■ Source records ■
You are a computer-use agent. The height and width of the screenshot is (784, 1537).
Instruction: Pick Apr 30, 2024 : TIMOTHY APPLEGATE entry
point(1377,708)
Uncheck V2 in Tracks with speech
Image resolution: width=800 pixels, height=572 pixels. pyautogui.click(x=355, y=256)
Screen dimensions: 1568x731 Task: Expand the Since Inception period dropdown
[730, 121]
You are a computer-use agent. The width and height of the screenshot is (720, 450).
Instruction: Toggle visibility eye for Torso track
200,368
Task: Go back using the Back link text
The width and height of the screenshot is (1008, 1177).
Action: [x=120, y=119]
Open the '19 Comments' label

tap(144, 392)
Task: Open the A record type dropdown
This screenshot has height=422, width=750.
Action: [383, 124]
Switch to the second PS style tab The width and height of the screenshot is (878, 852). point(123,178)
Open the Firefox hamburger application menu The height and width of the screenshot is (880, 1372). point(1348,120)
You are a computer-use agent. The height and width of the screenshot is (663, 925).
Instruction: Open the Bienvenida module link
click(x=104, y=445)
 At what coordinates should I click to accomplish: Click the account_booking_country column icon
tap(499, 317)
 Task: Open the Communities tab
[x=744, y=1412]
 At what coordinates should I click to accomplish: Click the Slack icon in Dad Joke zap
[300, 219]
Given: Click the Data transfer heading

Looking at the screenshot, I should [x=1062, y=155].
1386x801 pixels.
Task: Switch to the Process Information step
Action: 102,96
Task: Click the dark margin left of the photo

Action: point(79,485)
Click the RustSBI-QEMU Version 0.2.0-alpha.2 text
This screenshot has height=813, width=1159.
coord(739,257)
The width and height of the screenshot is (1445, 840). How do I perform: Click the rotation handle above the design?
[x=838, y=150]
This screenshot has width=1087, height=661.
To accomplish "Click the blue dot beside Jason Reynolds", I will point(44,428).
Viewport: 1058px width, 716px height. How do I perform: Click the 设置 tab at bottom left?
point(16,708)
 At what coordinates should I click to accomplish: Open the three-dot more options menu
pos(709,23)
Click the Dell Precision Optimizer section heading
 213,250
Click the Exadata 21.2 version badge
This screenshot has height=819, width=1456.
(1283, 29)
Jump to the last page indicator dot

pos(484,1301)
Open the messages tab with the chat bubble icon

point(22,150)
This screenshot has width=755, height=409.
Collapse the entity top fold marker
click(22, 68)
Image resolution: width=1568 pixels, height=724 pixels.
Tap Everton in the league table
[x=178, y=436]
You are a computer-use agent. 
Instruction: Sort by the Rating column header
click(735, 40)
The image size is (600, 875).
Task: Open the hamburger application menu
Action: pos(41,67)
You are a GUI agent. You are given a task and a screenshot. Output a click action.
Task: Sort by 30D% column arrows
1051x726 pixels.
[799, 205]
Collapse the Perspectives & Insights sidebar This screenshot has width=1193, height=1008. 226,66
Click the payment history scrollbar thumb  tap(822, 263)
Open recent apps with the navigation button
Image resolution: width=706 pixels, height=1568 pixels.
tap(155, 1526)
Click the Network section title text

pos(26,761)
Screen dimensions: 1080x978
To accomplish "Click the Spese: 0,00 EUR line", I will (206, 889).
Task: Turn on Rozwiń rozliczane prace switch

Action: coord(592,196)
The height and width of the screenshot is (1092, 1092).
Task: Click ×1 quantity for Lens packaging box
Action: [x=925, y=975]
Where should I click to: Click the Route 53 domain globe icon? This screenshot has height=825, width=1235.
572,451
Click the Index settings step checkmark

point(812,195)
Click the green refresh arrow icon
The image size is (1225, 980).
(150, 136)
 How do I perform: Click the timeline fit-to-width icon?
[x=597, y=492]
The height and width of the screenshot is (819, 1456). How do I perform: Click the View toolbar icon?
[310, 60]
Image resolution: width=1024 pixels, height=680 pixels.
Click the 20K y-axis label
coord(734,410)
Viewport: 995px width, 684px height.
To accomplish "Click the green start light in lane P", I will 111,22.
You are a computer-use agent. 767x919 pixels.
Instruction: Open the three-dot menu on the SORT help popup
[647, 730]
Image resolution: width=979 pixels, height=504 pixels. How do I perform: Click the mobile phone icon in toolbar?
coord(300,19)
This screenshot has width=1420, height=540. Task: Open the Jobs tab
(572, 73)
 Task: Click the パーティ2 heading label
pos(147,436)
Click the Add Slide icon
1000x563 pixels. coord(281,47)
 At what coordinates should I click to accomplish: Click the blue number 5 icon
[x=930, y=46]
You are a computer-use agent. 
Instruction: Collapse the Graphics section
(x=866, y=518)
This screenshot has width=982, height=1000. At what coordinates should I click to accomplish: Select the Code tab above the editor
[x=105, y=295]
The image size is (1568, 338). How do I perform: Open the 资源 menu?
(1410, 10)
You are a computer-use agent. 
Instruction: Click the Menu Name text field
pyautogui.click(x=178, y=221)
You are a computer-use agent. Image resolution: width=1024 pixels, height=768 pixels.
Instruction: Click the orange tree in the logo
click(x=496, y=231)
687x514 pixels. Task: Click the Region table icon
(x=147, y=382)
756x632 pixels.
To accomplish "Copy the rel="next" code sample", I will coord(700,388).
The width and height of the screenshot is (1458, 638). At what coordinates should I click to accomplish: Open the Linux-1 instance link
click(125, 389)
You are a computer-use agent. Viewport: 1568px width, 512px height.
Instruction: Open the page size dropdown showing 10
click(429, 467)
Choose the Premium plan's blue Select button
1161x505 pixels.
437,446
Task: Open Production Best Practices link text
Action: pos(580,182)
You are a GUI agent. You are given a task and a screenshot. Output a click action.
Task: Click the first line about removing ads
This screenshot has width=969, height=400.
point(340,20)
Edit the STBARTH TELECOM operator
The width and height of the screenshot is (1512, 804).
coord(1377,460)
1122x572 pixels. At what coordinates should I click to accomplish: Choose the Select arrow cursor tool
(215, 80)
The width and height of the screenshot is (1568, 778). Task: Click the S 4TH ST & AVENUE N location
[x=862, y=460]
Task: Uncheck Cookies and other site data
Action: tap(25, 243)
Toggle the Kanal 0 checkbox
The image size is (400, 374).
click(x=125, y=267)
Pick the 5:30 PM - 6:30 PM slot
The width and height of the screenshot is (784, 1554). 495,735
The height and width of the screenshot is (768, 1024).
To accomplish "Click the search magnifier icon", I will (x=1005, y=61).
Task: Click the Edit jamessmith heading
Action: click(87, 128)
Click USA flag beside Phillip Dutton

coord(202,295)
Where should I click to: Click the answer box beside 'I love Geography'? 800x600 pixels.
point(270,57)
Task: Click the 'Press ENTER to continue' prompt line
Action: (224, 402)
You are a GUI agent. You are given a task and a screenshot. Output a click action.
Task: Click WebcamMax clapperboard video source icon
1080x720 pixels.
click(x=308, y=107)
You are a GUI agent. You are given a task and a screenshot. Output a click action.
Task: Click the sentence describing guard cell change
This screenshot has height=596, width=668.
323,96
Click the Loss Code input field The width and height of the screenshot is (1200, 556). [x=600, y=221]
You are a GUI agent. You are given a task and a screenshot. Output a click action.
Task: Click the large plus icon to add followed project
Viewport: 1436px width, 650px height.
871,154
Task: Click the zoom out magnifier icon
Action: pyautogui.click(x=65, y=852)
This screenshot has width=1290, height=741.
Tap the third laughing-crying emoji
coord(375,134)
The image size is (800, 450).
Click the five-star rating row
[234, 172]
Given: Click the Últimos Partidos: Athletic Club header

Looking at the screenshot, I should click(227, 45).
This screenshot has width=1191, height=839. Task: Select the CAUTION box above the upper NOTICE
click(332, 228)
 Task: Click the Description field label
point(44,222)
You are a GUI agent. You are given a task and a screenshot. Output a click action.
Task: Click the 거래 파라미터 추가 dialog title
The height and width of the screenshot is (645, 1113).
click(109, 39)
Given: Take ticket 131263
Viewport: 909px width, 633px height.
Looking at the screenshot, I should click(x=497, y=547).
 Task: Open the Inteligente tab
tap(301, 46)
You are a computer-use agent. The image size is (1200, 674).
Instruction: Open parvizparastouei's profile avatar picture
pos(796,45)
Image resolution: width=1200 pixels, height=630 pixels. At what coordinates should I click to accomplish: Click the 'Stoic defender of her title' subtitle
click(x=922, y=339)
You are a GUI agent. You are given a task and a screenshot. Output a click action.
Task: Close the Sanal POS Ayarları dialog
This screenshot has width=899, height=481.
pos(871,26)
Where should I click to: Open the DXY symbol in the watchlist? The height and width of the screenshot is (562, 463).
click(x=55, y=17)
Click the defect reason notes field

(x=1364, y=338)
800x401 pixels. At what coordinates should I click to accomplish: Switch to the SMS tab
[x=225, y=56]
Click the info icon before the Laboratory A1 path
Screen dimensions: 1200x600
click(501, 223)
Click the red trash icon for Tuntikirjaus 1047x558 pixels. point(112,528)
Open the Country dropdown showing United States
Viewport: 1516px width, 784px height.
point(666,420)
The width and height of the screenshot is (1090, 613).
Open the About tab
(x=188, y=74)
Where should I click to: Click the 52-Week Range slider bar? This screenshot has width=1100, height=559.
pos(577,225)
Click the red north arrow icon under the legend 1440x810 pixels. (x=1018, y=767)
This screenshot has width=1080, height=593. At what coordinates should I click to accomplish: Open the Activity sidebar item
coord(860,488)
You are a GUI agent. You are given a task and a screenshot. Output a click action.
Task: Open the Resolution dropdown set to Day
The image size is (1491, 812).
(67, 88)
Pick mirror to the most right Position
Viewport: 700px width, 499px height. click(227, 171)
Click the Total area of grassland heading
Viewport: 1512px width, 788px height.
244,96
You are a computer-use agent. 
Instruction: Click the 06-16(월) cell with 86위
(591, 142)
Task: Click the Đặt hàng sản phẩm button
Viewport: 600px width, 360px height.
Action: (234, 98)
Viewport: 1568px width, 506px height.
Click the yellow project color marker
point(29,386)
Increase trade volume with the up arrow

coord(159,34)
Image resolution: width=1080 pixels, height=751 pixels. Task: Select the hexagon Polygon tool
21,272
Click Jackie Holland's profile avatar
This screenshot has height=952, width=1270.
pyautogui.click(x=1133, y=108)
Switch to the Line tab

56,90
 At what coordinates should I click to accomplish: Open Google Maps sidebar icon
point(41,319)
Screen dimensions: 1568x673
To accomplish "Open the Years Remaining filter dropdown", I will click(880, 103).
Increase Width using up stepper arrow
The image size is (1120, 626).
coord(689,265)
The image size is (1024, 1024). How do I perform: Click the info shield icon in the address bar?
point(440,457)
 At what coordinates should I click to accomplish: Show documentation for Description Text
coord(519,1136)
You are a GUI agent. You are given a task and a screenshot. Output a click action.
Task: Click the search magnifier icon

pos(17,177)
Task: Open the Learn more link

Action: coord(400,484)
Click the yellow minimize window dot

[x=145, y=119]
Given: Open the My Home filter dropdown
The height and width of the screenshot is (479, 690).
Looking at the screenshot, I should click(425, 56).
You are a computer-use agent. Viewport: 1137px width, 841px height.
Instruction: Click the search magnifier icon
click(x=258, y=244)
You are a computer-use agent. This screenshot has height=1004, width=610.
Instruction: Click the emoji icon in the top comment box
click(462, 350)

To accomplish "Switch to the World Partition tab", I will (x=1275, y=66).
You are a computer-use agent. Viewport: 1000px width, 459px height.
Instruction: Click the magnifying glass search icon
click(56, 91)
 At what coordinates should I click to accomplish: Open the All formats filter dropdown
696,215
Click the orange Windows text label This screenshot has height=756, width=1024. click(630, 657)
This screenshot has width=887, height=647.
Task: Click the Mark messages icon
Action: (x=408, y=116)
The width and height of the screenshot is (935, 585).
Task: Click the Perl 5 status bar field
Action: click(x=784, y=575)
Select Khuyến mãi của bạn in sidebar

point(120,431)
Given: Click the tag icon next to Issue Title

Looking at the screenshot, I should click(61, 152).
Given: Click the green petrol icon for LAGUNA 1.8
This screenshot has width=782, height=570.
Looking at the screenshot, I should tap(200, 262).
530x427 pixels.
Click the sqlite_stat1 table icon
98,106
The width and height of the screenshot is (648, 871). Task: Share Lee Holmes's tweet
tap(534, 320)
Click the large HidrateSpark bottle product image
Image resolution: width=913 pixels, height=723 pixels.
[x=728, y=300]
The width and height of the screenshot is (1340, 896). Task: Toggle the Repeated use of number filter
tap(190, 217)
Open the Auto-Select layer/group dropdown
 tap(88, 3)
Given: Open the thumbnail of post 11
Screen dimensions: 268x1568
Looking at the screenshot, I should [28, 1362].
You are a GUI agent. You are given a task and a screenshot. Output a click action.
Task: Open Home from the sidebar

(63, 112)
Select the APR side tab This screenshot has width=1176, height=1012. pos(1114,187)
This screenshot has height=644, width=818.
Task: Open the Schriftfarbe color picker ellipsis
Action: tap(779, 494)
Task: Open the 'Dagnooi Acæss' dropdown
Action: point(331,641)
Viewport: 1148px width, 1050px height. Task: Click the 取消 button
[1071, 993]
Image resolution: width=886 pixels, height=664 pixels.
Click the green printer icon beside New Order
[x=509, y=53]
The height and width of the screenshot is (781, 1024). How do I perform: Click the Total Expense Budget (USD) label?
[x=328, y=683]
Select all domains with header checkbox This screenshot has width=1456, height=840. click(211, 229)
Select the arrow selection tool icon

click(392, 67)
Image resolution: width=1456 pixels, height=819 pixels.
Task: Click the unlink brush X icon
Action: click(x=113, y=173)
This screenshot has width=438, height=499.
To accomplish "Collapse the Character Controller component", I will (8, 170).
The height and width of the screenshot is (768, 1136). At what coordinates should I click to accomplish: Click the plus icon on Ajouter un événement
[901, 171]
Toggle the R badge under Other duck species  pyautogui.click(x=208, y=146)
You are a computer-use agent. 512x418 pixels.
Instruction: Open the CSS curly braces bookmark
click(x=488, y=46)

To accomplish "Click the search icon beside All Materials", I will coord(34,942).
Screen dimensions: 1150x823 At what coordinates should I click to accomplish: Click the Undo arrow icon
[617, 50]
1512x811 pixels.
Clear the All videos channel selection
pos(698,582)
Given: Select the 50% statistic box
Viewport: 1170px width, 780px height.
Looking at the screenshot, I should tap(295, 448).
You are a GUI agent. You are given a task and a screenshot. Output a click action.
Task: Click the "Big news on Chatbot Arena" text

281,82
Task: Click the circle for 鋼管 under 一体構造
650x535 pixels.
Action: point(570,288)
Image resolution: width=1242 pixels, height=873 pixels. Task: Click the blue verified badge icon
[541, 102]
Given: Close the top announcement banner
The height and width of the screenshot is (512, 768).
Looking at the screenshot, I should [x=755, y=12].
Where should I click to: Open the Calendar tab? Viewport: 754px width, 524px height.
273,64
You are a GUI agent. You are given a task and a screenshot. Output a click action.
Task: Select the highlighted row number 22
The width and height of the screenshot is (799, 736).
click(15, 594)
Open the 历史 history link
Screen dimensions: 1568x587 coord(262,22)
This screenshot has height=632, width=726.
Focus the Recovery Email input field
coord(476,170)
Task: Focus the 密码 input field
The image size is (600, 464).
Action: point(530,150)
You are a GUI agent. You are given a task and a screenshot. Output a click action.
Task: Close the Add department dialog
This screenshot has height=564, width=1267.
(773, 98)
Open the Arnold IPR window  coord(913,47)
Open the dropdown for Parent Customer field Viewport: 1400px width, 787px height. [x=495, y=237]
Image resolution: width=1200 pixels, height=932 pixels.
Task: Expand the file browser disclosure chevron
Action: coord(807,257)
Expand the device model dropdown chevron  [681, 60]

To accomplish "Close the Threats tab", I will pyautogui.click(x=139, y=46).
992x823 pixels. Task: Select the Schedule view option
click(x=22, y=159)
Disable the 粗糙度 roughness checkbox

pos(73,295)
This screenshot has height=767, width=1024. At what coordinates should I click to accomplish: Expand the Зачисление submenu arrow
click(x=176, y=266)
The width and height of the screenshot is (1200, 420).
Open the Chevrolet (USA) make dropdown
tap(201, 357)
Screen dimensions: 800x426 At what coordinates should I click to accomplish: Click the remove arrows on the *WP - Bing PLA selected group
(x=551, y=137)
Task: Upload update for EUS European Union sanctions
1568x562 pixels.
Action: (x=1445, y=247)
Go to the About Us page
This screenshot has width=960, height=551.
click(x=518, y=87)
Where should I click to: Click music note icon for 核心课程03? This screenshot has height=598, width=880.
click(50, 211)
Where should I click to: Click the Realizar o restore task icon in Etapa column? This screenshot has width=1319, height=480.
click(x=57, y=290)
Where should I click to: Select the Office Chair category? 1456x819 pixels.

■ Instructions for the task ■
Which lines of the listing contain the word "Close"? Copy each of them.

■ Exercise solution ■
Task: Close the Sanal POS Ayarları dialog
Given: Close the top announcement banner
Task: Close the Add department dialog
To accomplish "Close the Threats tab", I will pyautogui.click(x=139, y=46).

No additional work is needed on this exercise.